BEGIN Source records
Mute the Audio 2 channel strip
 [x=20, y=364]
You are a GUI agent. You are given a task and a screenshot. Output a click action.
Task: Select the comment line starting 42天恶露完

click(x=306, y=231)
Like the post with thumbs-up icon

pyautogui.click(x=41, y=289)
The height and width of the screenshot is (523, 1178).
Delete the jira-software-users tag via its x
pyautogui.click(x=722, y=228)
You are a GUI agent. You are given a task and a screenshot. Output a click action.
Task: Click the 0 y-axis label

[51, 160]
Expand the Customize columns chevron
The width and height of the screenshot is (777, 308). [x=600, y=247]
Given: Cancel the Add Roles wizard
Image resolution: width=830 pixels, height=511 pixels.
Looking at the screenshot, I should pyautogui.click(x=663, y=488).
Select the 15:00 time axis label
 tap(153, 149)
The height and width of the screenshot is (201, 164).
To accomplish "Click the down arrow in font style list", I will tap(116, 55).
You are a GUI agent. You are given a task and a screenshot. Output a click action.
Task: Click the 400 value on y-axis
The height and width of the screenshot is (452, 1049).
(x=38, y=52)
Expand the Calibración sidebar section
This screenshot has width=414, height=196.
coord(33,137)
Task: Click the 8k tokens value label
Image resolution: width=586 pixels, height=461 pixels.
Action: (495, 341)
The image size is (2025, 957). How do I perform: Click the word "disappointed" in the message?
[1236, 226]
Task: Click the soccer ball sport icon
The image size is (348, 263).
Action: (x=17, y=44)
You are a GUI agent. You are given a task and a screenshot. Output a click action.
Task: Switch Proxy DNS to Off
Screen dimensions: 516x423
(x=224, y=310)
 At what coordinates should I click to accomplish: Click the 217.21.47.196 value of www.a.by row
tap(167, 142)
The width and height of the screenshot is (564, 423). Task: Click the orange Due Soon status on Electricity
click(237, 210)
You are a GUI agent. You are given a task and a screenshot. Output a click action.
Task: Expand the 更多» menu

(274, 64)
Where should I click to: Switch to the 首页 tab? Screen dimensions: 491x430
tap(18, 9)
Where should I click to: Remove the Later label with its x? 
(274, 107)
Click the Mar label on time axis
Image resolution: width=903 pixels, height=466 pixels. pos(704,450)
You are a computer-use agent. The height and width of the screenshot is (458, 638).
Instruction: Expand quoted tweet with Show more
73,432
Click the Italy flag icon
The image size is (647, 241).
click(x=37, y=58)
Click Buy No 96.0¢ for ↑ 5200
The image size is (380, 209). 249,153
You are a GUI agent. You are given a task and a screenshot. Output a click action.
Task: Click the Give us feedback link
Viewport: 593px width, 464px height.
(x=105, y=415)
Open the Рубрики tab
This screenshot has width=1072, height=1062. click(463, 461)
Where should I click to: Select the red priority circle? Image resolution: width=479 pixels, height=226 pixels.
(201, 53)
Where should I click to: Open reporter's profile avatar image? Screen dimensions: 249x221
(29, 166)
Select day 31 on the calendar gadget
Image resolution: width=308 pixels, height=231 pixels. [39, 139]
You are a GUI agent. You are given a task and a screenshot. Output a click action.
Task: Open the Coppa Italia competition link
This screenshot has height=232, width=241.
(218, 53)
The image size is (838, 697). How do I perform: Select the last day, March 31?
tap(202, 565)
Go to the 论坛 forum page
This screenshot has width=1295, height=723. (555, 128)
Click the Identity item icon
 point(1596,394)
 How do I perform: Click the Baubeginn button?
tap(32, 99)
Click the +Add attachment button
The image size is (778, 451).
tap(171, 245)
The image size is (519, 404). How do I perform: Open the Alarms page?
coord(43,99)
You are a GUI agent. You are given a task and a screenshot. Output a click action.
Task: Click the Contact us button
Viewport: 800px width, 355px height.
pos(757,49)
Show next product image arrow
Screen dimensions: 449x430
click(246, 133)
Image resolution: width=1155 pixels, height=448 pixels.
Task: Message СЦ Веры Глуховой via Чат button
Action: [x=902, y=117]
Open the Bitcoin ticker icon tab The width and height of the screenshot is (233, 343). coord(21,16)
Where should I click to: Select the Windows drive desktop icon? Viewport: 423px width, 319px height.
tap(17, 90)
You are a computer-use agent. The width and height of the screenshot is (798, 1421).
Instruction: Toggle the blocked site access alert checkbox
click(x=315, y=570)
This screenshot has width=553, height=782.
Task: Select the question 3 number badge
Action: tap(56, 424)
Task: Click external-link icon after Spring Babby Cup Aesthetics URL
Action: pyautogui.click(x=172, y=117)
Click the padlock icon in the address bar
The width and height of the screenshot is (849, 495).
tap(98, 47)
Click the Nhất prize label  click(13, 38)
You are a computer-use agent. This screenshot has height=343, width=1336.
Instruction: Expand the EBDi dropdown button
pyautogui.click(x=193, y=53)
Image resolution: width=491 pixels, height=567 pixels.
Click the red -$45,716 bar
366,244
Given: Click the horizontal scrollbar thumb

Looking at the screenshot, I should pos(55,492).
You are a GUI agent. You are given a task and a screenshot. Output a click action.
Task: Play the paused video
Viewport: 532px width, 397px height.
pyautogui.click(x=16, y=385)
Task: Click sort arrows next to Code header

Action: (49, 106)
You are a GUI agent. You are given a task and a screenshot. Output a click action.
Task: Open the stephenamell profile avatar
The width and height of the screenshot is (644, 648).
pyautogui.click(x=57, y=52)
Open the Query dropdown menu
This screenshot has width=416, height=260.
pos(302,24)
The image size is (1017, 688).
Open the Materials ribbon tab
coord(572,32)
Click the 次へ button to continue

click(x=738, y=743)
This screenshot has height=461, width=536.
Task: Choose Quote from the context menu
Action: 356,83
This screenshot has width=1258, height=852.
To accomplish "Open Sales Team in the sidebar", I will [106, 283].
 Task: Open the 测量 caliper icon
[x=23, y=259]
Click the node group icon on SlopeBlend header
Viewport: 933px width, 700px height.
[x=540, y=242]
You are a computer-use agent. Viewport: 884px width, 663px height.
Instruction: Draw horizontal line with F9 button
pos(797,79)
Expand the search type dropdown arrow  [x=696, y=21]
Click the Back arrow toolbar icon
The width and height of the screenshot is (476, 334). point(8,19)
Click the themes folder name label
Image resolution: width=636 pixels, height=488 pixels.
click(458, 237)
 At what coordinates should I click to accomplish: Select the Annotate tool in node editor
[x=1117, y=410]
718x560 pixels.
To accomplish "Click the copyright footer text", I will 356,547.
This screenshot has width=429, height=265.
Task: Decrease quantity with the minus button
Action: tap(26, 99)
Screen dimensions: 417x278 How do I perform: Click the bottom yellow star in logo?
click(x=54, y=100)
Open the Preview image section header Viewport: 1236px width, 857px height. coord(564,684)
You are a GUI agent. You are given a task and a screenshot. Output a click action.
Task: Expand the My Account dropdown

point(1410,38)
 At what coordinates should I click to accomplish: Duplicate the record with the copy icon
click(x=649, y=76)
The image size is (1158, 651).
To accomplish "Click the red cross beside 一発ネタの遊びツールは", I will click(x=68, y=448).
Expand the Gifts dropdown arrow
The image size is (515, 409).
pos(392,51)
END Source records
| Task brief |
Set every entry down verbatim.

| Output below |
Mute the Audio 2 channel strip
 [x=20, y=364]
You are a GUI agent. You are given a task and a screenshot. Output a click action.
Task: Select the comment line starting 42天恶露完

click(x=306, y=231)
Like the post with thumbs-up icon

pyautogui.click(x=41, y=289)
The height and width of the screenshot is (523, 1178).
Delete the jira-software-users tag via its x
pyautogui.click(x=722, y=228)
You are a GUI agent. You are given a task and a screenshot. Output a click action.
Task: Click the 0 y-axis label

[51, 160]
Expand the Customize columns chevron
The width and height of the screenshot is (777, 308). [x=600, y=247]
Given: Cancel the Add Roles wizard
Image resolution: width=830 pixels, height=511 pixels.
Looking at the screenshot, I should pyautogui.click(x=663, y=488).
Select the 15:00 time axis label
 tap(153, 149)
The height and width of the screenshot is (201, 164).
To accomplish "Click the down arrow in font style list", I will tap(116, 55).
You are a GUI agent. You are given a task and a screenshot. Output a click action.
Task: Click the 400 value on y-axis
The height and width of the screenshot is (452, 1049).
(x=38, y=52)
Expand the Calibración sidebar section
This screenshot has width=414, height=196.
coord(33,137)
Task: Click the 8k tokens value label
Image resolution: width=586 pixels, height=461 pixels.
Action: (495, 341)
The image size is (2025, 957). How do I perform: Click the word "disappointed" in the message?
[1236, 226]
Task: Click the soccer ball sport icon
The image size is (348, 263).
Action: (x=17, y=44)
You are a GUI agent. You are given a task and a screenshot. Output a click action.
Task: Switch Proxy DNS to Off
Screen dimensions: 516x423
(x=224, y=310)
 At what coordinates should I click to accomplish: Click the 217.21.47.196 value of www.a.by row
tap(167, 142)
The width and height of the screenshot is (564, 423). Task: Click the orange Due Soon status on Electricity
click(237, 210)
You are a GUI agent. You are given a task and a screenshot. Output a click action.
Task: Expand the 更多» menu

(274, 64)
Where should I click to: Switch to the 首页 tab? Screen dimensions: 491x430
tap(18, 9)
Where should I click to: Remove the Later label with its x? 
(274, 107)
Click the Mar label on time axis
Image resolution: width=903 pixels, height=466 pixels. pos(704,450)
You are a computer-use agent. The height and width of the screenshot is (458, 638).
Instruction: Expand quoted tweet with Show more
73,432
Click the Italy flag icon
The image size is (647, 241).
click(x=37, y=58)
Click Buy No 96.0¢ for ↑ 5200
The image size is (380, 209). 249,153
You are a GUI agent. You are given a task and a screenshot. Output a click action.
Task: Click the Give us feedback link
Viewport: 593px width, 464px height.
(x=105, y=415)
Open the Рубрики tab
This screenshot has width=1072, height=1062. click(463, 461)
Where should I click to: Select the red priority circle? Image resolution: width=479 pixels, height=226 pixels.
(201, 53)
Where should I click to: Open reporter's profile avatar image? Screen dimensions: 249x221
(29, 166)
Select day 31 on the calendar gadget
Image resolution: width=308 pixels, height=231 pixels. [39, 139]
You are a GUI agent. You are given a task and a screenshot. Output a click action.
Task: Open the Coppa Italia competition link
This screenshot has height=232, width=241.
(218, 53)
The image size is (838, 697). How do I perform: Select the last day, March 31?
tap(202, 565)
Go to the 论坛 forum page
This screenshot has width=1295, height=723. (555, 128)
Click the Identity item icon
 point(1596,394)
 How do I perform: Click the Baubeginn button?
tap(32, 99)
Click the +Add attachment button
The image size is (778, 451).
tap(171, 245)
The image size is (519, 404). How do I perform: Open the Alarms page?
coord(43,99)
You are a GUI agent. You are given a task and a screenshot. Output a click action.
Task: Click the Contact us button
Viewport: 800px width, 355px height.
pos(757,49)
Show next product image arrow
Screen dimensions: 449x430
click(246, 133)
Image resolution: width=1155 pixels, height=448 pixels.
Task: Message СЦ Веры Глуховой via Чат button
Action: [x=902, y=117]
Open the Bitcoin ticker icon tab The width and height of the screenshot is (233, 343). coord(21,16)
Where should I click to: Select the Windows drive desktop icon? Viewport: 423px width, 319px height.
tap(17, 90)
You are a computer-use agent. The width and height of the screenshot is (798, 1421).
Instruction: Toggle the blocked site access alert checkbox
click(x=315, y=570)
This screenshot has width=553, height=782.
Task: Select the question 3 number badge
Action: tap(56, 424)
Task: Click external-link icon after Spring Babby Cup Aesthetics URL
Action: pyautogui.click(x=172, y=117)
Click the padlock icon in the address bar
The width and height of the screenshot is (849, 495).
tap(98, 47)
Click the Nhất prize label  click(13, 38)
You are a computer-use agent. This screenshot has height=343, width=1336.
Instruction: Expand the EBDi dropdown button
pyautogui.click(x=193, y=53)
Image resolution: width=491 pixels, height=567 pixels.
Click the red -$45,716 bar
366,244
Given: Click the horizontal scrollbar thumb

Looking at the screenshot, I should pos(55,492).
You are a GUI agent. You are given a task and a screenshot. Output a click action.
Task: Play the paused video
Viewport: 532px width, 397px height.
pyautogui.click(x=16, y=385)
Task: Click sort arrows next to Code header

Action: (49, 106)
You are a GUI agent. You are given a task and a screenshot. Output a click action.
Task: Open the stephenamell profile avatar
The width and height of the screenshot is (644, 648).
pyautogui.click(x=57, y=52)
Open the Query dropdown menu
This screenshot has width=416, height=260.
pos(302,24)
The image size is (1017, 688).
Open the Materials ribbon tab
coord(572,32)
Click the 次へ button to continue

click(x=738, y=743)
This screenshot has height=461, width=536.
Task: Choose Quote from the context menu
Action: 356,83
This screenshot has width=1258, height=852.
To accomplish "Open Sales Team in the sidebar", I will [106, 283].
 Task: Open the 测量 caliper icon
[x=23, y=259]
Click the node group icon on SlopeBlend header
Viewport: 933px width, 700px height.
[x=540, y=242]
You are a computer-use agent. Viewport: 884px width, 663px height.
Instruction: Draw horizontal line with F9 button
pos(797,79)
Expand the search type dropdown arrow  [x=696, y=21]
Click the Back arrow toolbar icon
The width and height of the screenshot is (476, 334). point(8,19)
Click the themes folder name label
Image resolution: width=636 pixels, height=488 pixels.
click(458, 237)
 At what coordinates should I click to accomplish: Select the Annotate tool in node editor
[x=1117, y=410]
718x560 pixels.
To accomplish "Click the copyright footer text", I will 356,547.
This screenshot has width=429, height=265.
Task: Decrease quantity with the minus button
Action: tap(26, 99)
Screen dimensions: 417x278 How do I perform: Click the bottom yellow star in logo?
click(x=54, y=100)
Open the Preview image section header Viewport: 1236px width, 857px height. coord(564,684)
You are a GUI agent. You are given a task and a screenshot. Output a click action.
Task: Expand the My Account dropdown

point(1410,38)
 At what coordinates should I click to accomplish: Duplicate the record with the copy icon
click(x=649, y=76)
The image size is (1158, 651).
To accomplish "Click the red cross beside 一発ネタの遊びツールは", I will click(x=68, y=448).
Expand the Gifts dropdown arrow
The image size is (515, 409).
pos(392,51)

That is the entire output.